Its destruction as a place whole and beautiful - and the virtual absence in the argument about that destruction of the consideration of its beauty - is the starting point of Griffin's searching, lucid and articulate book.
It is a compelling defence of the traditional understanding of beauty - that beauty is inherent in the nature of the world and that our capacity to see this is dependent on the quality of our consciousness. If we see aright, we see beauty because our seeing is in harmonious accord with the sacred reality of the world, as the divine gift in which the divine sees itself reflected. The more beautiful our living space, the more likely we are in accord with the sacred.
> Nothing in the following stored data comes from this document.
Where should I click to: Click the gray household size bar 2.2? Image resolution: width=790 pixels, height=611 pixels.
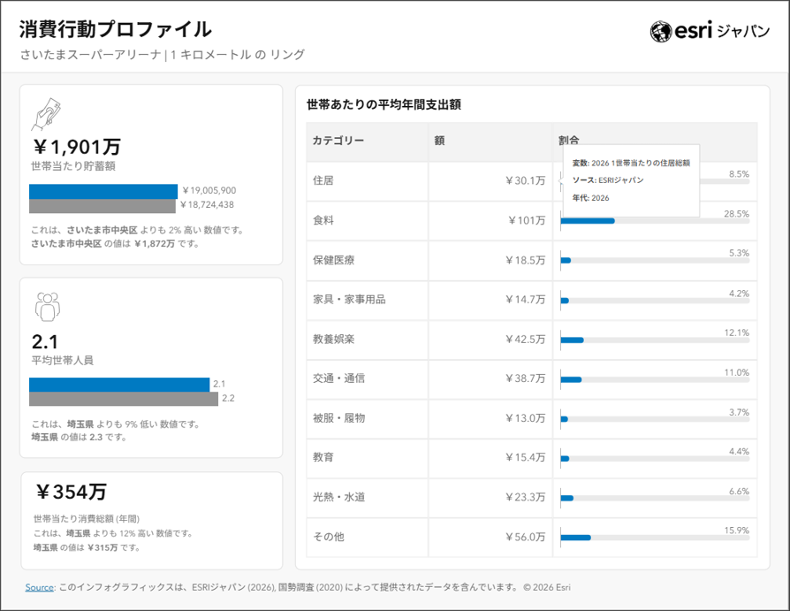tap(124, 399)
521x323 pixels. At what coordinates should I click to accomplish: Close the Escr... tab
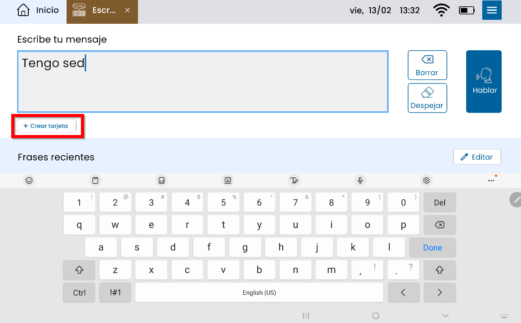tap(128, 10)
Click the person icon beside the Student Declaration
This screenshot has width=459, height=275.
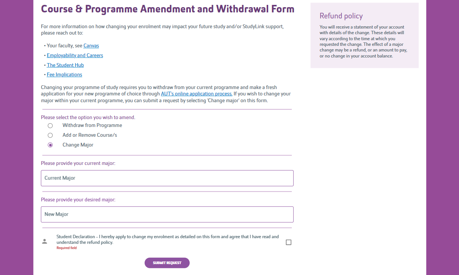tap(44, 242)
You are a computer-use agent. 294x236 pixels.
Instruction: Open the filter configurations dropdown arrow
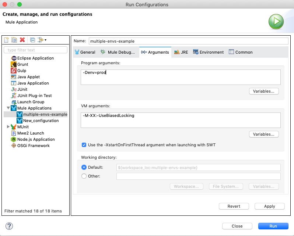[45, 40]
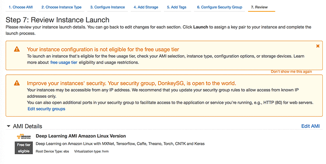This screenshot has width=326, height=164.
Task: Click the Edit security groups link
Action: click(x=46, y=109)
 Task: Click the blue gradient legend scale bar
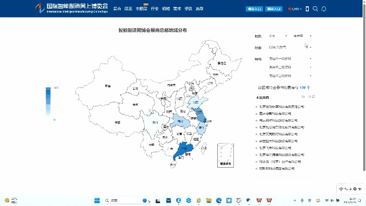48,102
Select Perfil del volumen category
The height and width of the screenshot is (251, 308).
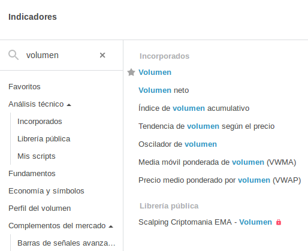[x=40, y=208]
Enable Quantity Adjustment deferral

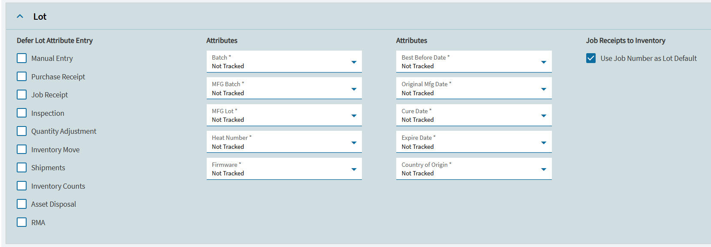point(22,131)
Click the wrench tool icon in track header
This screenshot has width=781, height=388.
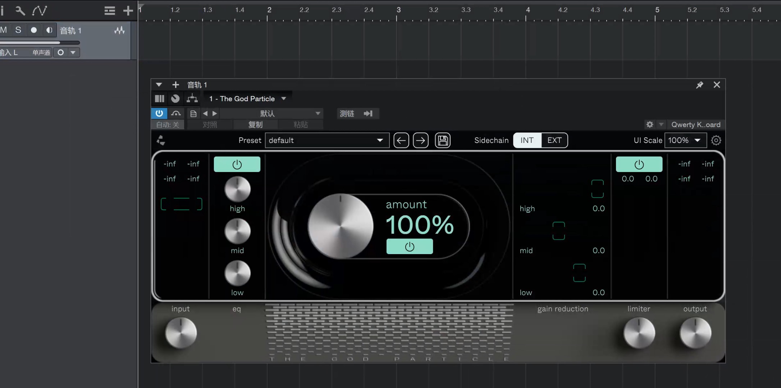20,11
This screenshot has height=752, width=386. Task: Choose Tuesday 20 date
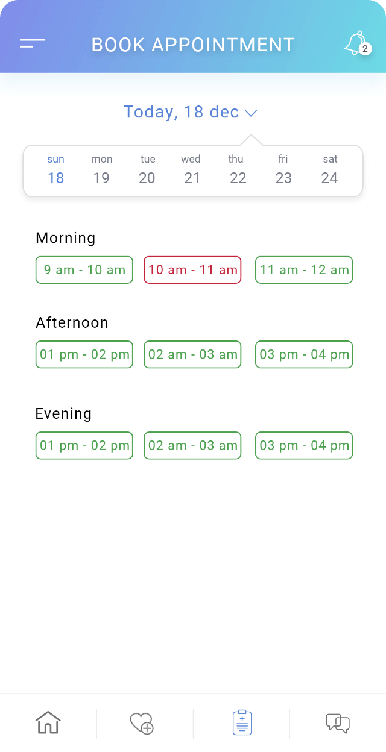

The occlusion of this way of seeing has been through replacing the priority of the intellect as a direct, intuitive perceiving of the real with the fantasy of reason that the 'true world' can be seen indirectly through the manipulation of quantification. This use of ratio and number has been exceptionally powerful - witness the outcomes of science and technology - but it has come at a cost - our fantastic ability to manage ourselves free of the limits of the world that is now fracturing us in a world of climate change and resource constraint.
But as this fantasy of reason has advanced, its actual purchase on our understanding of the world has grown weaker and weaker - possibly Griffin's best chapter is on how as we have penetrated the quantum world, our customary tools of mathematics and our customary assumption that the world is 'out there' and exists independently of our consciousness (and that our ways of understanding are value neutral rather than, in fact, choices) have crumbled. We are at a genuine scientific impasse - and though business continues as usual, the wheels have, in fact, fallen off the intellectual bus (as they have of the global bus). The bus, however, keeps on sliding down the hill: we think of this as progress, where as, in fact, it is more likely a slipping towards the abyss.
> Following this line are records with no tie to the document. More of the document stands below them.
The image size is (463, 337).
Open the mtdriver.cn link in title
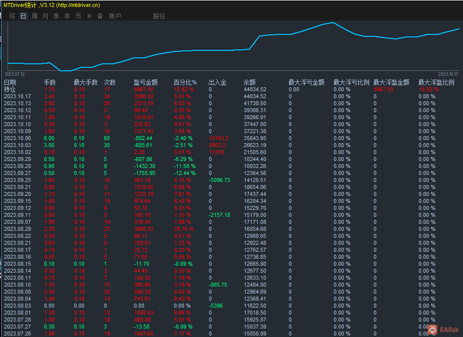tap(77, 5)
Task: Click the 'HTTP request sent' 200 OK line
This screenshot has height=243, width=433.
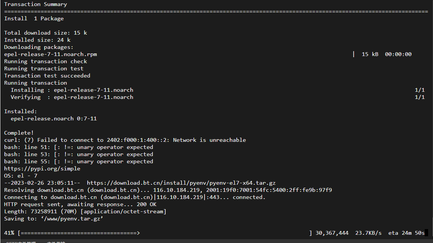Action: [80, 204]
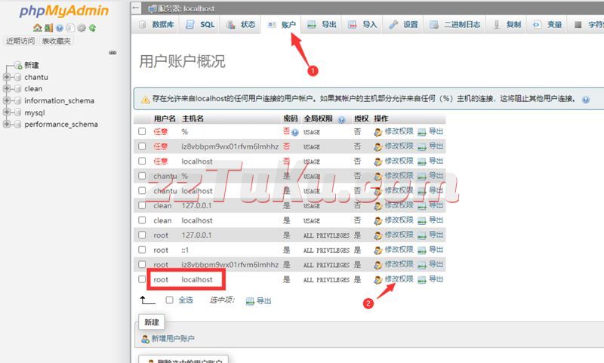The width and height of the screenshot is (604, 363).
Task: Open the 表收藏夹 favorites button
Action: point(56,41)
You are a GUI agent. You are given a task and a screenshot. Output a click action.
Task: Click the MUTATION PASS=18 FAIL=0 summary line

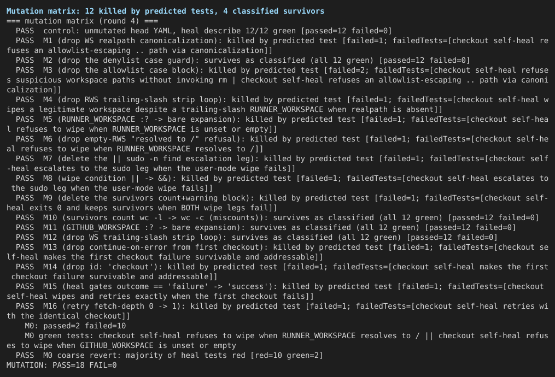(x=62, y=366)
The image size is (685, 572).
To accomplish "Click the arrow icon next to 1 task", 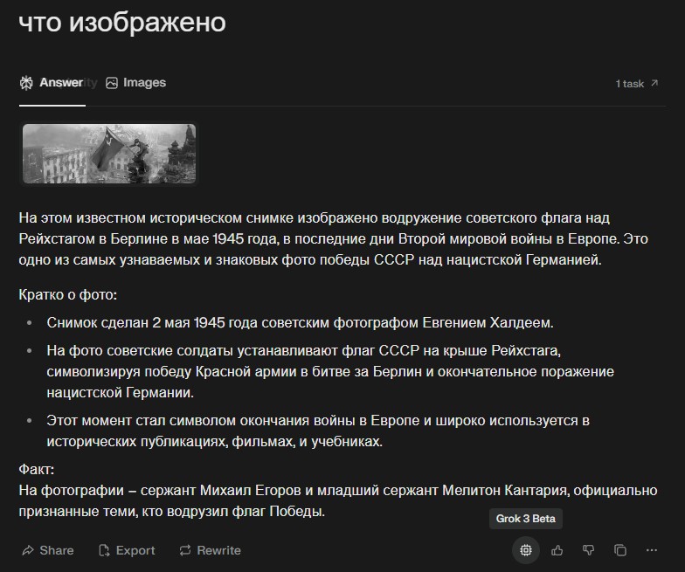I will click(x=654, y=83).
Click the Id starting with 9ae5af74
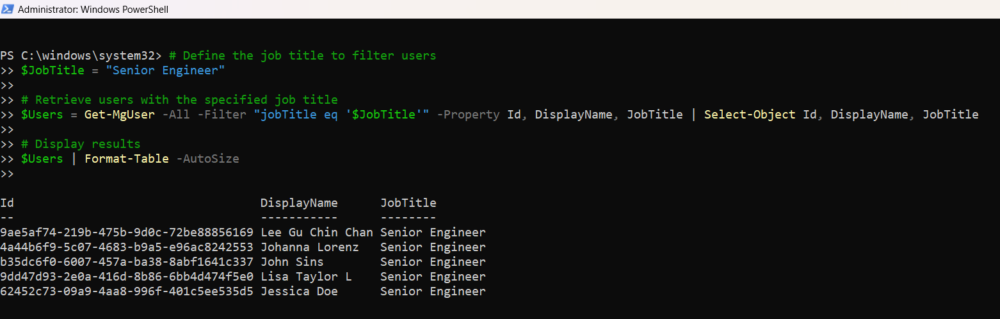 coord(127,233)
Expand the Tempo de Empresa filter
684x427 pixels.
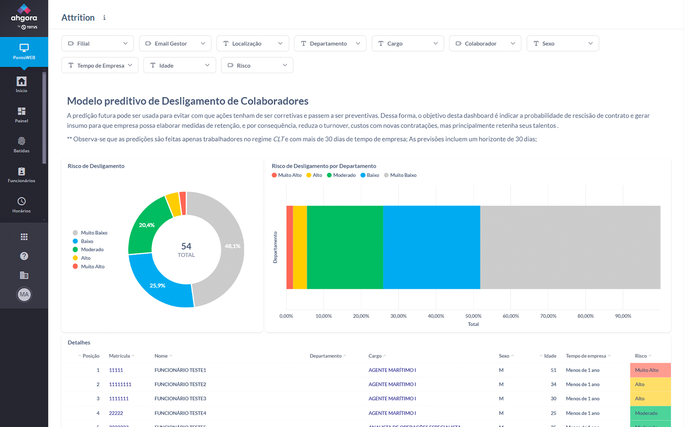coord(100,66)
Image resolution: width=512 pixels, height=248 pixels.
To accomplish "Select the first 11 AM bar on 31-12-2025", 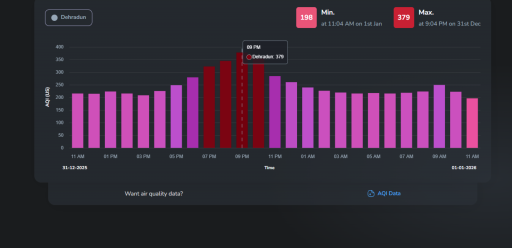I will tap(78, 121).
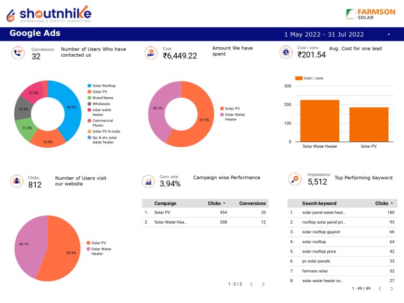This screenshot has height=303, width=404.
Task: Toggle Solar Rooftop legend item
Action: click(104, 86)
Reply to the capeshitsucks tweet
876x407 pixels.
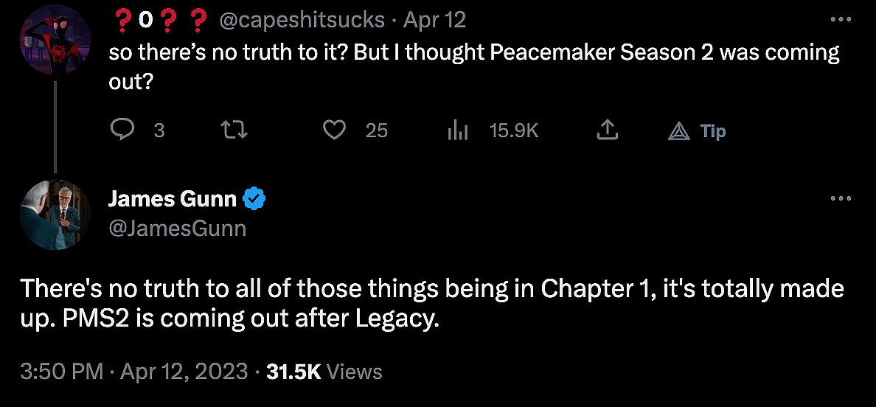coord(122,131)
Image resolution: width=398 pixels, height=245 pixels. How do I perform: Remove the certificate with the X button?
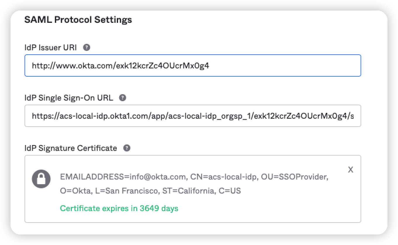point(350,170)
I was reminded of a conversation in a kitchen at university where a physics student tried to persuade me that the 'fundamental' reality of the cooker was that it was composed of protons, neutrons and electrons. I maintained that you could equally argue that the 'fundamental' reality of the cooker was that it made my dinner! Protons, neutrons and electrons appear to have collapsed into a welter of yet more exotic 'fundamental' particles, probabilities and waves. Meanwhile, I am still cooking my dinner!
More seriously, is what presents itself to us in our consciousness the starting point for all reflection or is it in abstraction? Griffin argues for the former whilst recognising that our consciousness itself has a hierarchy of awareness. That hierarchy has is most compelling description in traditional patterns of religion, recognised in their esoteric fullness; and, here, described by the Traditional School of Rene Guenon et al.
Ecological awareness is dependent here on a recognition of the creation's dependency on dwelling in the divine - and that we, as humans, are most likely to steward the creation if we see it as gift, whole and beautiful - because in so seeing it, we reach the apex of what it means to be human - a light of the divine mirrored in the beauty of nature and of what we create out of it, beautiful in so far as it reflects its divine making.
This way of seeing gave us (by means of example) the cathedrals of medieval Europe and the complex rice paddies of Bali, both hauntingly beautiful and, in the latter case, yielding three crops, sustainably, a year. It is not a way of seeing that is disposed of lightly.
There is a fascinating recent study from Sweden that looked at the interaction between the residents of a mental hospital and the art that it chose to display on its walls. The only paintings never to be damaged were the landscapes (the paintings that fared the least well were the abstracts). We know, even in our deepest distress, where we arise from and from where our truest healing comes.